I ride flats on my gravel bike and mountain bike, and as everyone filtered in, I was helplessly kicking my feet around the clipless pedals, trying to wedge the shoes into their little homes. Hana glanced back and unclipped herself (how?) and squatted down, twisting my feet until the shoes slotted into place.

She hopped back on her bike as the unfairly attractive spin instructor pranced to her spot on a pedestal, the lights banged off, and the music started.

From here, it was a blur.

I assumed a spin class encompassed pedaling a stationary bike. Sometimes you stand up, sometimes you pedal faster, sometimes you turn up your resistance. But the thumping bass, bellowed affirmations, and rapid-fire commands were as far from my idea of spin as possible while still technically being the same activity. I was immediately lost in a sea of people who very clearly did this on a regular basis. And they were all smiling.

Then they started dancing.

There was choreography, and everyone seemed to know it.
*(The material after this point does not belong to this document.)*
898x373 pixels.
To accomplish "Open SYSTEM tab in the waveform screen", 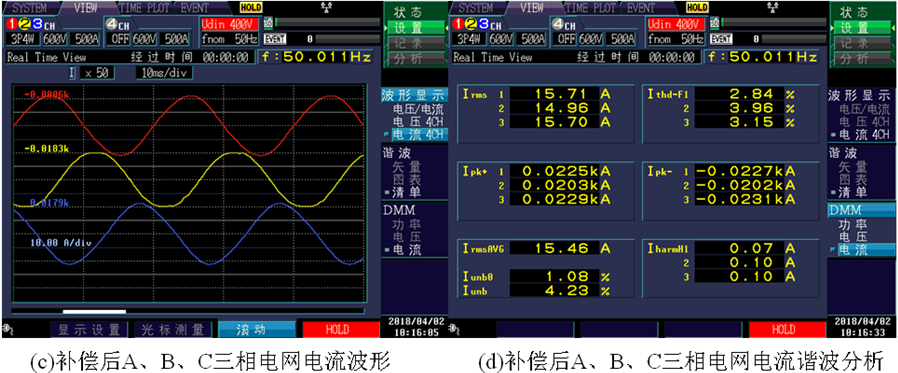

I whipped my head around as the instructor’s demands changed from fast pedaling / slow pedaling to mind-boggling dolphin dives, side-to-sides, up-and-downs, front-backs.

There was a truly horrifying 30 seconds where people got off the bikes and did squats to the beat of a song I vaguely recognized sped up to 360 beats per minute. I could see the bobbing heads in the mirrors that cruelly lined every wall.

In unison, every perky ponytail rose and fell at the same time, except my head in the back left corner. As they went down, I went up. Their shoulders dropped to the pounding beat, my head popped up like an animatronic whack-a-mole. And it didn’t matter that I was trying to be anonymous in the back row. The entire room was mirrored so I could see myself flailing from every angle. It was like a dressing room of horrors with my feet structurally attached to the pedals.

“The entire room was mirrored so I could see myself flailing from every angle. It was like a dressing room of horrors with my feet structurally attached to the pedals.”

I finally sat back and just spun my legs, watching Hana out of the corner of my eye as she popped up and down out of the seat, leaned forward, clapped her hands, dolphin-dove back and forth in perfect unison with every other impossibly hot person in the room.

The instructor screamed things we should love about ourselves. I prayed for a lightning strike. Everyone sprang up out of their seats at another indecipherable command. I imagined a tidal wave taking out the studio. For a final 30 seconds, the other 20-some-odd sets of toned, tan legs spun the pedals faster than I’d ever pedaled a bike as the music crescendoed and I figured I’d just never come back to New Hampshire again.

Then it was over. The instructor said some more inspirational stuff, poreless foreheads were dabbed with towels, and everyone smoothly slid their feet out of the pedals and tap-tap-tapped out of the room. Except me, who still couldn’t figure out the mechanics of the clipless pedals. Finally I pulled my feet out, left the shoes dangling from the pedals, and slapped out of the room in my socks, leaving little sweaty footprints on the rubbery floor.

There are people who are comfortable outdoors and people who thrive inside. The luckiest people feel good everywhere. In my years of social observation and relentless pursuit of dignity, I’ve found that I am cool neither outside nor inside. But at least when I’m outdoors, there are fewer mirrors, less chance of surprise choreography, and it’s a lot easier to give up and go home.